A non-technical book which does a good job extending the philosophical discussion to the history of Bayesian statistics and its use in solving some very complex problems is Sharon Bertsch McGrayne’s The Theory That Would Not Die (which I like to think of as the “A Brief History of Time” of Bayesian statistics). It’s very readable and really drives home the importance of Bayesian statistics and the profundity of Bayes and Laplace in developing this approach.
I really don’t think there’s much use revising the basics of frequentism as I disagree with its interpretation of probability and find the idea of confidence intervals problematic. Hypothesis testing is also another problem that I have with frequentism and I think we’re going to see a lot of scientific papers in the near future converting the p values for their ANOVA into a “sigma” level as a result of CERN’s announcement of the 5 sigma certainty of their search for a new boson. Tony O’Hagan has a good post about the “sigma” issue on the ISBA forums.

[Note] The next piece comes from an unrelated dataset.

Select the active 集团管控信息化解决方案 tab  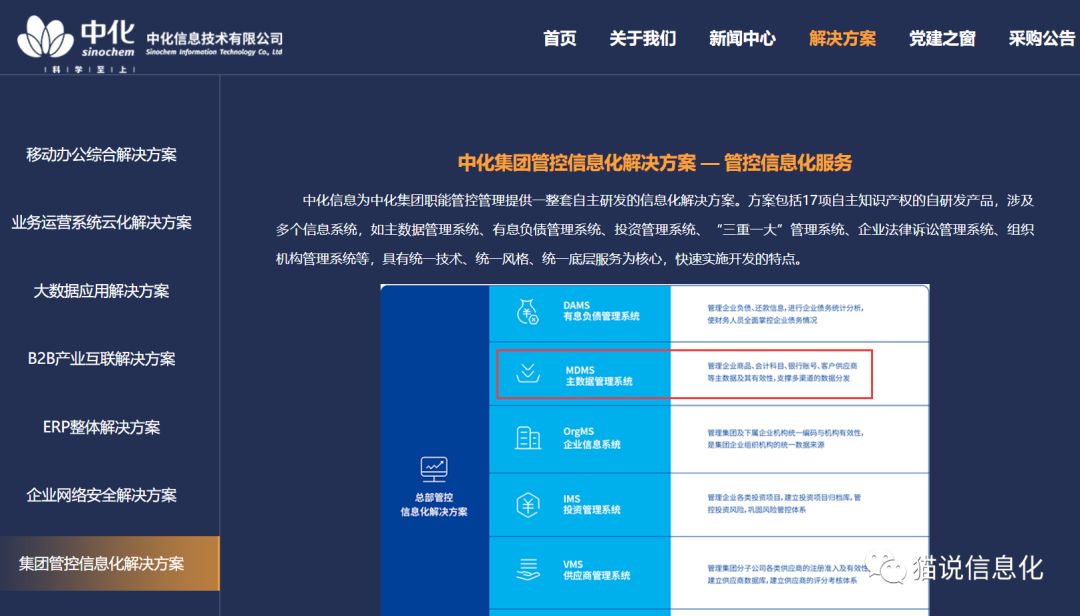(x=102, y=563)
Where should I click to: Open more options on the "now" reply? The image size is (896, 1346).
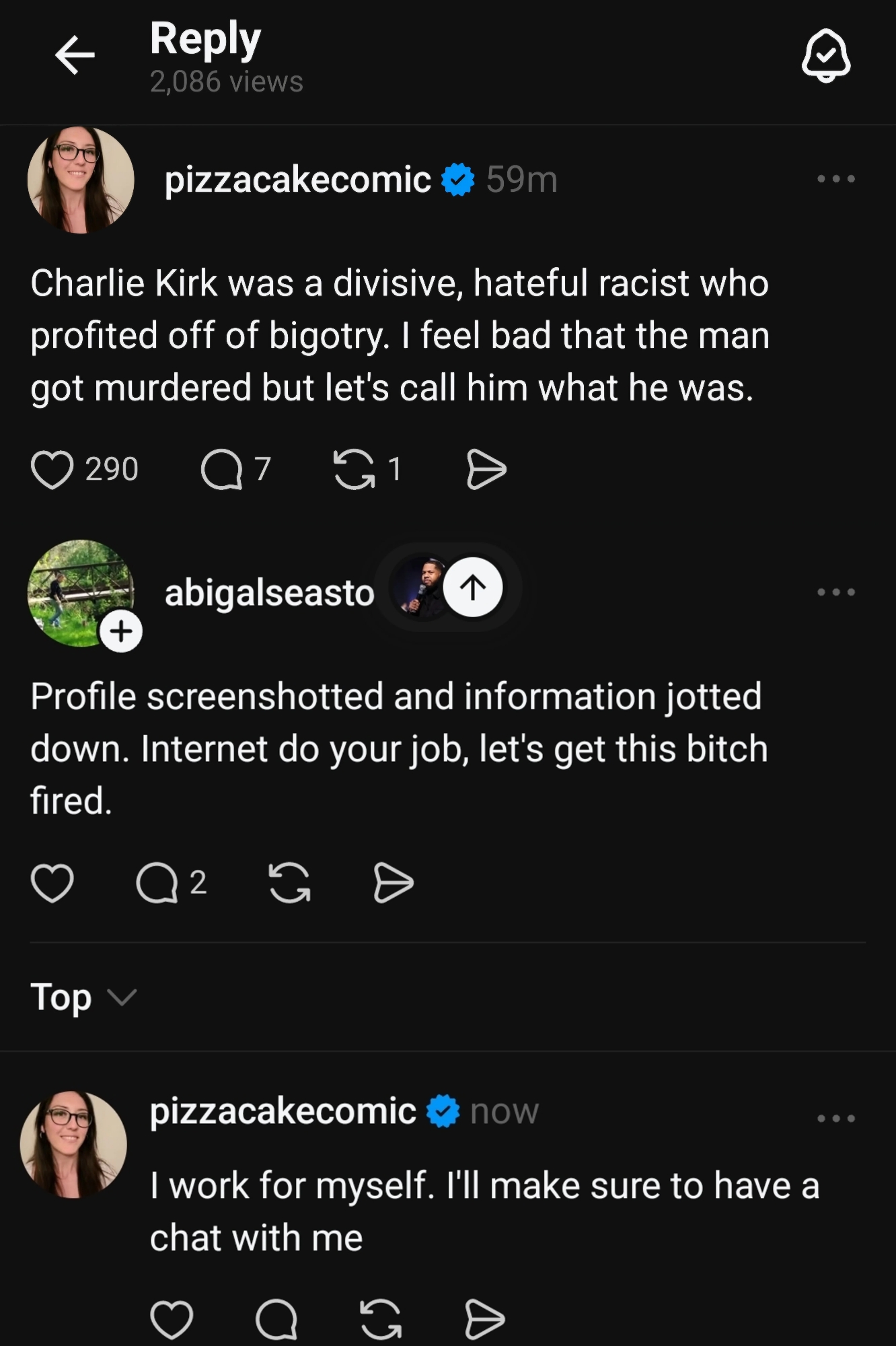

Edited to add: TL;DR? Got a maths degree and some familiarity with stats? Read Gelman. Don’t have a maths degree? Read Woodworth. Want to understand what Bayesian stats is but don’t want to read a textbook? Read McGrayne. Want to know how to use R? Read a Use R! book. Once you’ve got a decent understanding of what statistics is, read papers for specific topics because there is almost never a book about what you want.